Archive for the ‘Cuba’ Category


Castro’s latest

Thursday, August 19th, 2010

Via Jack Shafer’s Twitter feed, this AP story on Fidel Castro’s decision to fill three of the eight scant pages in the party-controlled newspaper Granma with nonsense from 9/11 Truther and Bilderberg conspiracy theorist Daniel Estulin. AP writer Will Weissert does a nice job detailing how Estulin’s work actually draws on the thinking (rather, “thinking”) of the extremist right.

I’m glad to see that the Obama administration is moving to ease travel restrictions to Cuba. And yet I’m still amazed that there are those on the left who continue to admire Castro, this pitiful crackpot, who has long outlawed the very existence of a journalistic culture on the island, preferring to force-feed the Cuban people his own ravings, along with the ravings of fellow loons.

I know, journalism in the U.S. is anything but perfect, but the quick dissemination of news and debate fostered by the Net — and the enormous flux in media and information cultures detailed in this very interesting pair of pieces in Wired (hat tip John Murph) — couldn’t stand in starker contrast to the utterly shriveled, hideous excuse for a media outlet that is Granma. And every other official organ like it elsewhere on the planet.
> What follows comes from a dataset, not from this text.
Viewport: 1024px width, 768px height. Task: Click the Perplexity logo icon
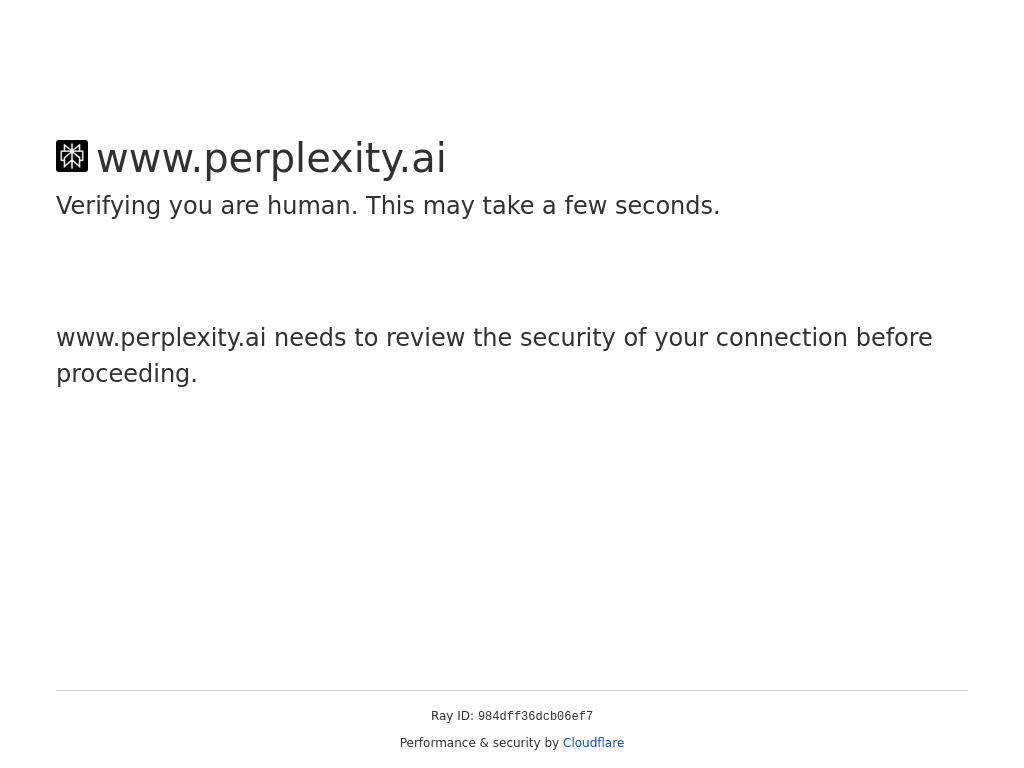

Read Chris Anderson’s thoughts on iPads and RSS feeds and Pandora and the like. And then recall that the Cuban government took the enormous step of legalizing cell phones in 2008. We thought it was right-wing anticommunists, per William F. Buckley, who “stood astride history, yelling ‘Stop!’” Turns out it’s actually the communists. (Of course, America’s Castro apologists benefit from cutting-edge online communication to get their organizing done.)

By the way, Castro’s not the only one spouting laughable conspiracist rot. Hugo Chávez, we learn in this valuable piece by Christopher Hitchens, believes the moon landing may not have actually happened. But the most amusing part of Hitchens’s account is how deeply, how desperately, Sean Penn wants to believe in Chávez’s political sanity, all evidence to the contrary.


Obama hails Yoani

Thursday, November 19th, 2009

Via NYT’s The Lede, President Obama has directly addressed questions posed by courageous Cuban blogger Yoani Sánchez, who was recently harassed and roughed up by Cuban security officials for the great crime of blogging.

The NYT post also remarks on a new Human Rights Watch report titled “New Castro, Same Cuba,” the thrust of which I don’t need to spell out.
U.S.-based campaigners against the Cuba embargo often rail against travel restrictions imposed on artists, stultifying cultural exchange. And rightly so. But any effort that paints the U.S. as the sole offender, and fails to make equal mention of Cuba’s own draconian and undemocratic policies, is misleading and worthy of suspicion.

The [HRW] report notes that denying outspoken critics of the government permission to travel abroad is a common tactic. In addition to keeping Ms. Sánchez from going to both Spain and the United States to accept journalism awards, the report notes that last year “the rapper Bian Oscar Rodríguez Galá — a member of the group los Aldeanos (the Villagers), whose lyrics have been overtly critical of the Castro government — was denied permission to leave Cuba for the second consecutive year to participate in an annual international music competition. Rodríguez, who had qualified by winning a rap competition in Cuba, was refused an exit visa despite having provided all of the required documents.”